Let $S = \set {x \in \R: 0 < x < 1}$.

Then an operation $\circ$ can be found such that $\struct {S, \circ}$ is a group such that the inverse of $x \in S$ is $1 - x$.


Proof

Define $f: \openint 0 1 \to \R$ by:

$\map f x := \map \ln {\dfrac {1 - x} x}$

Let us show that $f$ is a bijection by constructing an inverse mapping $g: \R \to \openint 0 1$:

$\map g z := \dfrac 1 {1 + \exp z}$

Lemma 1

$\map {f \circ g} x = x$


Lemma 2

$\map {g \circ f} x = x$



Thus $f$ is a bijection.


Let $\struct {\R, +}$ be the additive group on $\R$.

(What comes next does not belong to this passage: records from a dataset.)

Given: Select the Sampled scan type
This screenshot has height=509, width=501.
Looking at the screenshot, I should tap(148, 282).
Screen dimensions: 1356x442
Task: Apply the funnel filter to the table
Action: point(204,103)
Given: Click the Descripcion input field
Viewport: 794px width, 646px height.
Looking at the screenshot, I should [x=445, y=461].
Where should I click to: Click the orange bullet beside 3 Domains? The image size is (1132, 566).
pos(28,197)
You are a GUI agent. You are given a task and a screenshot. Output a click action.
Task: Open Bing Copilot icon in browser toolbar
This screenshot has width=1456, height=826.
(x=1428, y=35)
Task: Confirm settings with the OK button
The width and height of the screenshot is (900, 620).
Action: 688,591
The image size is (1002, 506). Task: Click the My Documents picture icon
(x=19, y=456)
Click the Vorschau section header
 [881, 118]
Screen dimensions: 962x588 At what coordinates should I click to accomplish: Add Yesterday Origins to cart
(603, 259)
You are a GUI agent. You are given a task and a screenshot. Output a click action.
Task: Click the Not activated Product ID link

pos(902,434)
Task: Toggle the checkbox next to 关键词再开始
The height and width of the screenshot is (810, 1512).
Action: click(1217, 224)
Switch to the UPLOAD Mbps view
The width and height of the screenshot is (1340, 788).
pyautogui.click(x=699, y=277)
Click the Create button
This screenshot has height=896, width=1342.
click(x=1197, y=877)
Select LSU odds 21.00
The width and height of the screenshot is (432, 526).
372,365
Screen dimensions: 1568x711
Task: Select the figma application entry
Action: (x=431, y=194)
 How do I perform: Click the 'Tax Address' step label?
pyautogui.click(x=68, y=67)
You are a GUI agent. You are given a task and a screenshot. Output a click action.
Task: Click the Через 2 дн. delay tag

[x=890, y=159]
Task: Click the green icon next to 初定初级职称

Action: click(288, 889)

Now define $\circ := +_f$ to be the operation induced on $\openint 0 1$ by $f$ and $+$:

$x \circ y := \map {f^{-1} } {\map f x + \map f y}$

Let us determine the behaviour of $\circ$ more explicitly:

\(\displaystyle x \circ y\) \(=\) \(\displaystyle \map g {\map f x + \map f y}\)
\(\displaystyle \) \(=\) \(\displaystyle \frac 1 {1 + \map \exp {\map \log {\frac {1 - x} x} + \map \log {\frac {1 - y} y} } }\)
\(\displaystyle \) \(=\) \(\displaystyle \frac 1 {1 + \map \exp {\map \log {\frac {1 - x} x} } \map \exp {\map \log {\frac {1 - y} y} } }\) Exponential of Sum
\(\displaystyle \) \(=\) \(\displaystyle \frac 1 {1 + \paren {\frac {1 - x} x} \paren {\frac {1 - y} y} }\) Exponential of Natural Logarithm

We see that $\circ$ is commutative.

Let $x = \dfrac 1 2$, $\dfrac {1 - x} x = 1$ so that:

\(\displaystyle \dfrac 1 2 \circ y\) \(=\) \(\displaystyle \dfrac 1 {1 + \paren {\frac {1 - y} y} }\)
\(\displaystyle \) \(=\) \(\displaystyle \frac 1 {\frac y y + \frac {1 - y} y}\)
\(\displaystyle \) \(=\) \(\displaystyle \frac 1 {\frac 1 y}\)
\(\displaystyle \) \(=\) \(\displaystyle y\)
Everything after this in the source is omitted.